→ **REQUIREMENT**
Taking the listing below, restate word for word each line from the line with "This screenshot has height=785, width=1512." to the line with "Open the Learn", ends included, and stop there.

+ + + + + + +

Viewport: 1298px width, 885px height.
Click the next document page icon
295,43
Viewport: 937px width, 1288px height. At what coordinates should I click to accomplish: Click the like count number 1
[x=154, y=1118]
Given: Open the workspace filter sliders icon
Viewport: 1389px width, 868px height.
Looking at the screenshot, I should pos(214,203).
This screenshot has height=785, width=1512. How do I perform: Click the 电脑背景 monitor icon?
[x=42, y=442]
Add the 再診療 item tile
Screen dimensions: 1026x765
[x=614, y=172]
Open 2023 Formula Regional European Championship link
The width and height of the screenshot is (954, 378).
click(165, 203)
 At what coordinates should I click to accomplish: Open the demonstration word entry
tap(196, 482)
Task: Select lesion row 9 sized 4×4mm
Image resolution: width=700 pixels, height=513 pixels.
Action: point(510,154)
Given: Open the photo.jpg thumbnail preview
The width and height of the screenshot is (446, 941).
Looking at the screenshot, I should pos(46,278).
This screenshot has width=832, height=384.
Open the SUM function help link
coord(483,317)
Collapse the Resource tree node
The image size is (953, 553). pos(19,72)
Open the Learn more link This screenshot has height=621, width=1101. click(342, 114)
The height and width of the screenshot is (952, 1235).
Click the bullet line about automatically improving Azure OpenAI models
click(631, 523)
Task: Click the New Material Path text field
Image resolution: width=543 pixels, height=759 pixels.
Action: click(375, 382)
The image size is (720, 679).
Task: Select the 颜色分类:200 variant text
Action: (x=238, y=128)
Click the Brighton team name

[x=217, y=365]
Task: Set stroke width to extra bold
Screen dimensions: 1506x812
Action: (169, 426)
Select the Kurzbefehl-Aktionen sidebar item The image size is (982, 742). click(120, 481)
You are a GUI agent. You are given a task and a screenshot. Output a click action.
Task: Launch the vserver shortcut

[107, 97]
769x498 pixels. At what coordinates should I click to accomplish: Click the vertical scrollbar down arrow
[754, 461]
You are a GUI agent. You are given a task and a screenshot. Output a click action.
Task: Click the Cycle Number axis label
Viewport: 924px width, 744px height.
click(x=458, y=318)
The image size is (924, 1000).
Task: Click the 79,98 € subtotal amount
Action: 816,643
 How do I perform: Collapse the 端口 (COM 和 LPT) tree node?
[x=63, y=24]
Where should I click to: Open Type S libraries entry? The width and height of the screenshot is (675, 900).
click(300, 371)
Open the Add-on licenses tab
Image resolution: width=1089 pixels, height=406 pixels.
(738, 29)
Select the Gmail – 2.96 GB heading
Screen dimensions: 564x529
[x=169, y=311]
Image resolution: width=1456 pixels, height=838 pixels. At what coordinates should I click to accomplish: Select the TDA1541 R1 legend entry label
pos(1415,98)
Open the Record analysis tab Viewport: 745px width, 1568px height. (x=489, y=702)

+ + + + + + +

→ **WRITTEN SOLUTION**
This screenshot has height=785, width=1512. How do I perform: Click the 电脑背景 monitor icon?
[x=42, y=442]
Add the 再診療 item tile
Screen dimensions: 1026x765
[x=614, y=172]
Open 2023 Formula Regional European Championship link
The width and height of the screenshot is (954, 378).
click(165, 203)
 At what coordinates should I click to accomplish: Open the demonstration word entry
tap(196, 482)
Task: Select lesion row 9 sized 4×4mm
Image resolution: width=700 pixels, height=513 pixels.
Action: point(510,154)
Given: Open the photo.jpg thumbnail preview
The width and height of the screenshot is (446, 941).
Looking at the screenshot, I should pos(46,278).
This screenshot has width=832, height=384.
Open the SUM function help link
coord(483,317)
Collapse the Resource tree node
The image size is (953, 553). pos(19,72)
Open the Learn more link This screenshot has height=621, width=1101. click(342, 114)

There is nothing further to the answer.